Prompt: Pull out every line in the data that has the string "flag" in it.

- Opening Delimiter -

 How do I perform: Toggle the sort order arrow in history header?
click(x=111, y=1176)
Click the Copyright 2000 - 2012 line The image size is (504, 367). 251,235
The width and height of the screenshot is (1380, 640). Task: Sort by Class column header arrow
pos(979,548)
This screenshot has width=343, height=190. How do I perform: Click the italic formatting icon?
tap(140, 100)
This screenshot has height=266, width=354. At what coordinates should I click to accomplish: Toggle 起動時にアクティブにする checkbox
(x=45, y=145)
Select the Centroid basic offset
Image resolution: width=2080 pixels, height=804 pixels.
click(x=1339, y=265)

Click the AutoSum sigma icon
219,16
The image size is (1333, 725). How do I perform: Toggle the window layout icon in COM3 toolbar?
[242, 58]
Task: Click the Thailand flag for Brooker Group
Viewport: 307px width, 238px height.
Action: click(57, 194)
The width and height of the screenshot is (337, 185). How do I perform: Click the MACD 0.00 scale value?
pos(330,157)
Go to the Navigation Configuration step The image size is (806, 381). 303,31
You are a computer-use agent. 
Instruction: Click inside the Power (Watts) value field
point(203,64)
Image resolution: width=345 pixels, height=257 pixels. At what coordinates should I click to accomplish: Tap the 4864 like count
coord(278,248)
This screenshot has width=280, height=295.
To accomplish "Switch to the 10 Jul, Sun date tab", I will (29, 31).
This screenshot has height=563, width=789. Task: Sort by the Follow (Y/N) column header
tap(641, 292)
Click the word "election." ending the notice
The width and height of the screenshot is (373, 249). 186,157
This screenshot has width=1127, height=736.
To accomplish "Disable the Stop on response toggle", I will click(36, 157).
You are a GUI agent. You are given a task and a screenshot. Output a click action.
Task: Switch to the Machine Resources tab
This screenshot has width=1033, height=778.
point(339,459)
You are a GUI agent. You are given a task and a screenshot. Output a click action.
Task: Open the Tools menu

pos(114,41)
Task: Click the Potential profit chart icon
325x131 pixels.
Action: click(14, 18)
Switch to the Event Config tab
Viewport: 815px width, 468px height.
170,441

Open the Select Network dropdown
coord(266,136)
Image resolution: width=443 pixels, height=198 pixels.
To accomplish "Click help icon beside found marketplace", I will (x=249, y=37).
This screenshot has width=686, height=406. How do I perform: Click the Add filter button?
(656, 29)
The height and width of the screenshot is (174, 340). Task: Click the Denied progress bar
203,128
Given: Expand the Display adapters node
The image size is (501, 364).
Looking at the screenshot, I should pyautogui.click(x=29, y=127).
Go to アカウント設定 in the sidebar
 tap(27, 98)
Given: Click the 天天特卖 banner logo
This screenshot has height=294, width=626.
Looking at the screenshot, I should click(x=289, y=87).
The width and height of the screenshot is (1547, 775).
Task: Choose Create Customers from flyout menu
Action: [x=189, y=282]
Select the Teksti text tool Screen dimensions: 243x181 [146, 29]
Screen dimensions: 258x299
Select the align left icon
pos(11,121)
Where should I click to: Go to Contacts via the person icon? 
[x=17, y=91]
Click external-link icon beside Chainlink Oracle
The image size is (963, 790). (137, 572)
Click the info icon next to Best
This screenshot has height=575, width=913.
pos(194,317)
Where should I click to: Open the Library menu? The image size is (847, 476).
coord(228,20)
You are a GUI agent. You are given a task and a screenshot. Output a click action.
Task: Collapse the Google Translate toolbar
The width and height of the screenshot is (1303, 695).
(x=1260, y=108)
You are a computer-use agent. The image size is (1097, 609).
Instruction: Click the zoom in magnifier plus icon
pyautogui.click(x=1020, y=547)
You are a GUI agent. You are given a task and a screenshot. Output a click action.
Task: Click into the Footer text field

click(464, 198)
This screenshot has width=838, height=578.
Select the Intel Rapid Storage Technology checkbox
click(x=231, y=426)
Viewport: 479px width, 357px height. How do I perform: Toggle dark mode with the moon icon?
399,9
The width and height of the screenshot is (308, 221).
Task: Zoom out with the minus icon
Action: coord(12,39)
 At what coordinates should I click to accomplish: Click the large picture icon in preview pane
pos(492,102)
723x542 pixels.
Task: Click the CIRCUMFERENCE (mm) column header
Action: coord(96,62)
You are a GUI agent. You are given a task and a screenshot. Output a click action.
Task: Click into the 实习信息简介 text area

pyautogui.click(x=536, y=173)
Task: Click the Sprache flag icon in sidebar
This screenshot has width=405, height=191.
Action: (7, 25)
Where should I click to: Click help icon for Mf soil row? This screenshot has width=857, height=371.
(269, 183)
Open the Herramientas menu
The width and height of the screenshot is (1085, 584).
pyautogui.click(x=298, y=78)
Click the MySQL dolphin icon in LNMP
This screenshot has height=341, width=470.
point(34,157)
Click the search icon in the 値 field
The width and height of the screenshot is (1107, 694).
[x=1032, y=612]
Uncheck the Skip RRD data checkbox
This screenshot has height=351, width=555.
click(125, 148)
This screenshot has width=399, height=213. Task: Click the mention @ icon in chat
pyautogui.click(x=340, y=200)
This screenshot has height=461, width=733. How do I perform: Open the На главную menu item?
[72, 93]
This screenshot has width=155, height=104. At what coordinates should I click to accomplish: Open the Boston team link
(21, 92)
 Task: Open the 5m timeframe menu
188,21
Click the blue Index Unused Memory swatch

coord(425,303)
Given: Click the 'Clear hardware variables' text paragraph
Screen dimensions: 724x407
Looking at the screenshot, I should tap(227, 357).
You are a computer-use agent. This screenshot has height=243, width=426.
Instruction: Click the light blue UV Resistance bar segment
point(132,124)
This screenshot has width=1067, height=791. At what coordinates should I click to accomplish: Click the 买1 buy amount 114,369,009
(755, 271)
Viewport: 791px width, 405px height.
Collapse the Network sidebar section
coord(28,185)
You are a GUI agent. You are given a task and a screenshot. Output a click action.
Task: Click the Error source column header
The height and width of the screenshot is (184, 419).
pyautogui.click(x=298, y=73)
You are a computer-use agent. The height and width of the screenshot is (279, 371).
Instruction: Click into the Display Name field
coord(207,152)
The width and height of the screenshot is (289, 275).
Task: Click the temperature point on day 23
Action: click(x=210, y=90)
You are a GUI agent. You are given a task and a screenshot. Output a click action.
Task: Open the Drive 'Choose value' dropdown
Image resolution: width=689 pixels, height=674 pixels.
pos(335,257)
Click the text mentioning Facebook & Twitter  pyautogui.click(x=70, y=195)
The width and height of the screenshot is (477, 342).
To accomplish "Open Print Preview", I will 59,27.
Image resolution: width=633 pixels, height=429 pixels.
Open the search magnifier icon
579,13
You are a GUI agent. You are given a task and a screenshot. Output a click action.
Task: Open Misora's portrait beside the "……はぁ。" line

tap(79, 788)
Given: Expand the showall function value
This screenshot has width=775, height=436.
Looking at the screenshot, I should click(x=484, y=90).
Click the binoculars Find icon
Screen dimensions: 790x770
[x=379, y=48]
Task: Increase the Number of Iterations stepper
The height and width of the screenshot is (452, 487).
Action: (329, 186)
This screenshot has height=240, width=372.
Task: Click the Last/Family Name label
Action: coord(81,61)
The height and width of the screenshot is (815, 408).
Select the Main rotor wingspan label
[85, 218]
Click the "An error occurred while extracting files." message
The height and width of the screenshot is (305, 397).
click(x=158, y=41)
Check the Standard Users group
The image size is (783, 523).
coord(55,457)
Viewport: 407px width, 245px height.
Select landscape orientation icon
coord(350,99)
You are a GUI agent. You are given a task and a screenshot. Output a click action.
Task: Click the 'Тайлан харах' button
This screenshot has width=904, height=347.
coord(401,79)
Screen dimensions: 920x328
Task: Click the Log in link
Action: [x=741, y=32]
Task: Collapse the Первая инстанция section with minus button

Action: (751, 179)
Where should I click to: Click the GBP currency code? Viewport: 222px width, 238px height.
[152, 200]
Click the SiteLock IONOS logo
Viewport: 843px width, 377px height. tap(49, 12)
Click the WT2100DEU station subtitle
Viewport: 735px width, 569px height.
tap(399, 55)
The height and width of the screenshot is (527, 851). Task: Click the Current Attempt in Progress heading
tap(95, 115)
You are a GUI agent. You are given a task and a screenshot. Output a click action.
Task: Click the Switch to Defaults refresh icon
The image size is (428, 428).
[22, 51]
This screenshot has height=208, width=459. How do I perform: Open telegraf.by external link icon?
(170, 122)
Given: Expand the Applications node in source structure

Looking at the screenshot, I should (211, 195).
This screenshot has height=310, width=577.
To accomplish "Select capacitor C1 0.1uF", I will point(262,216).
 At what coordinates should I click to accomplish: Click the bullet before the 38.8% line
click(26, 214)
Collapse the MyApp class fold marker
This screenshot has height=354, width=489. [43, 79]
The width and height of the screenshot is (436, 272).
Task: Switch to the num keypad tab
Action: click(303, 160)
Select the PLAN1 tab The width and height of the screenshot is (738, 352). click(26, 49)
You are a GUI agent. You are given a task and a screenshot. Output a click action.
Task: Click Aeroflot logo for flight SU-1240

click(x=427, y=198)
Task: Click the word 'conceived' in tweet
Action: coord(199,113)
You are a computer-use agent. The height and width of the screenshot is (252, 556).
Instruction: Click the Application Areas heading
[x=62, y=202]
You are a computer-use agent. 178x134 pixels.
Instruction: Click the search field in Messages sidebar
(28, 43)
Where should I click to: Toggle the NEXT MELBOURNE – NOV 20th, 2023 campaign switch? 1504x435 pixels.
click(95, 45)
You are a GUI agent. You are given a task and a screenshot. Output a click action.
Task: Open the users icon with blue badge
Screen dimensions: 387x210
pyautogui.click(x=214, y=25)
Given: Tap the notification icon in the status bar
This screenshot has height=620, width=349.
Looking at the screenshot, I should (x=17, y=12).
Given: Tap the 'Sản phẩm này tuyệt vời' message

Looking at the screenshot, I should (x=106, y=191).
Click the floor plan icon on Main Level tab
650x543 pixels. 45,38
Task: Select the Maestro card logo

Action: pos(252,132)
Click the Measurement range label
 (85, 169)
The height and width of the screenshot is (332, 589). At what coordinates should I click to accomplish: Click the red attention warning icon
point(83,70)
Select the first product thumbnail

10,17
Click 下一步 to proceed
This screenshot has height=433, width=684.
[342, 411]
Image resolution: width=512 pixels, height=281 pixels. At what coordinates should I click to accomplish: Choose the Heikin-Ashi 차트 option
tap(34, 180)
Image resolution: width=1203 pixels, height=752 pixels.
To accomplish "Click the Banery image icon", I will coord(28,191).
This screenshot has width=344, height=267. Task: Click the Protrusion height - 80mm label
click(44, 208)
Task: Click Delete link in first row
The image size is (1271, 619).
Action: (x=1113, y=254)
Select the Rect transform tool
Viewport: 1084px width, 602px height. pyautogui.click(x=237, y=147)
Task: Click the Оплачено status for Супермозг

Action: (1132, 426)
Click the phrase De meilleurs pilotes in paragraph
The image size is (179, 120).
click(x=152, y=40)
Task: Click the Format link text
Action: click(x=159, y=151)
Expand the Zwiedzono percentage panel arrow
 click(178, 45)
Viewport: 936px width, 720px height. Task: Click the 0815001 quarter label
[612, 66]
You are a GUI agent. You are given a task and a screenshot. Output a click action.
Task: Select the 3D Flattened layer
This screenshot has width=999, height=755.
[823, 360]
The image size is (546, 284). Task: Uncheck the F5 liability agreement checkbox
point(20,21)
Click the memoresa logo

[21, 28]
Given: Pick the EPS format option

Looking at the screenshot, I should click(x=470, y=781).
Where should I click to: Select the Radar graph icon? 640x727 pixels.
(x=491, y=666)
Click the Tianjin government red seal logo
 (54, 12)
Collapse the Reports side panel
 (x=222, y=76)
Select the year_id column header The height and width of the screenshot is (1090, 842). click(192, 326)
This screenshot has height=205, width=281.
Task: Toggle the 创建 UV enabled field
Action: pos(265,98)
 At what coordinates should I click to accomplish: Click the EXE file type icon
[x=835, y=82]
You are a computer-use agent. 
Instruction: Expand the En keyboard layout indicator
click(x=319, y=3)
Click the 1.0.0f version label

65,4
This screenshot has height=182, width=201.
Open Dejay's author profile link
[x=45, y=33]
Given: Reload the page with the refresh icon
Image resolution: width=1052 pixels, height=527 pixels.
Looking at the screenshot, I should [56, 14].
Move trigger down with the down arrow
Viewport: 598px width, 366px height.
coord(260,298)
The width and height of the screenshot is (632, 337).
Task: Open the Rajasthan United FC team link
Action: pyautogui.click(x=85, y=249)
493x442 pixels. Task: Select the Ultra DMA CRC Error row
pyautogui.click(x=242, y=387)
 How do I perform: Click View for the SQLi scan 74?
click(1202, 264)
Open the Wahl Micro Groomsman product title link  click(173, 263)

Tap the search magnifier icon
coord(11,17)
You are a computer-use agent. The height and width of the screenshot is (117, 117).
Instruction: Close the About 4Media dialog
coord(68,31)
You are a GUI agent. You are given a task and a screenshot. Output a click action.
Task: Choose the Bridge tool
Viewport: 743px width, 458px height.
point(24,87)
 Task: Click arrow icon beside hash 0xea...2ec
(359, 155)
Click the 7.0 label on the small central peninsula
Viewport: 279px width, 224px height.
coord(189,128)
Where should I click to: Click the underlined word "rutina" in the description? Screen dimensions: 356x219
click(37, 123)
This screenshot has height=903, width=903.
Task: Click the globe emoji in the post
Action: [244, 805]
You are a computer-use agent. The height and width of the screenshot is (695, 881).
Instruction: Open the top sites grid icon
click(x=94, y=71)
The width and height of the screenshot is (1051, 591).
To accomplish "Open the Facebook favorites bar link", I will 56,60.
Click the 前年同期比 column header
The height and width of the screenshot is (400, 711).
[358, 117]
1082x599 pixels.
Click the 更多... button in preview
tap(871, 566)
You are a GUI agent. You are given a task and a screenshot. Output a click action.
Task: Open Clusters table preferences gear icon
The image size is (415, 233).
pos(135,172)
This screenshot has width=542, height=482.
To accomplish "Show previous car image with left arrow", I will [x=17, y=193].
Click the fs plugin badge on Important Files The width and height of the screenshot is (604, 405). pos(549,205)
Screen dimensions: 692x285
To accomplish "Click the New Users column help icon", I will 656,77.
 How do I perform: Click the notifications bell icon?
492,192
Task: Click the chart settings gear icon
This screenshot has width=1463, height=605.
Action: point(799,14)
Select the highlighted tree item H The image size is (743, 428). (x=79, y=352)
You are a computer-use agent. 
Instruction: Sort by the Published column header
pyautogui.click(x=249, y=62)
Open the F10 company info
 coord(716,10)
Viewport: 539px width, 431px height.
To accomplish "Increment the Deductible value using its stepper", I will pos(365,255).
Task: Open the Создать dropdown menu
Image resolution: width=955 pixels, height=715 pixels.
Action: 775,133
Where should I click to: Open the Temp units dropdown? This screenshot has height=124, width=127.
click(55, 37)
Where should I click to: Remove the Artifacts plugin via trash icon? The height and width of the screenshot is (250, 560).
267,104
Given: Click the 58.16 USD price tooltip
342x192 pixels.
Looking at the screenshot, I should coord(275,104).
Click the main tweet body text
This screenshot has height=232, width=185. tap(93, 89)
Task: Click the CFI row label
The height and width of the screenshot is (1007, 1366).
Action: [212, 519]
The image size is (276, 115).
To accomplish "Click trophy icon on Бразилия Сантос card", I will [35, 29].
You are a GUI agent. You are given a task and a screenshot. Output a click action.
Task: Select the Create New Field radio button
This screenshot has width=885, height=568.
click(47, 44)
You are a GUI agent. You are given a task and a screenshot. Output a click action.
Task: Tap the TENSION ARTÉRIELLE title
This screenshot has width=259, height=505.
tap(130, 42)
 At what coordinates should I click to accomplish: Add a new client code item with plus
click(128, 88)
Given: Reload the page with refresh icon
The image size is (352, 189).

- Closing Delimiter -

Problem solution:
Task: Click the Thailand flag for Brooker Group
Task: Click the Sprache flag icon in sidebar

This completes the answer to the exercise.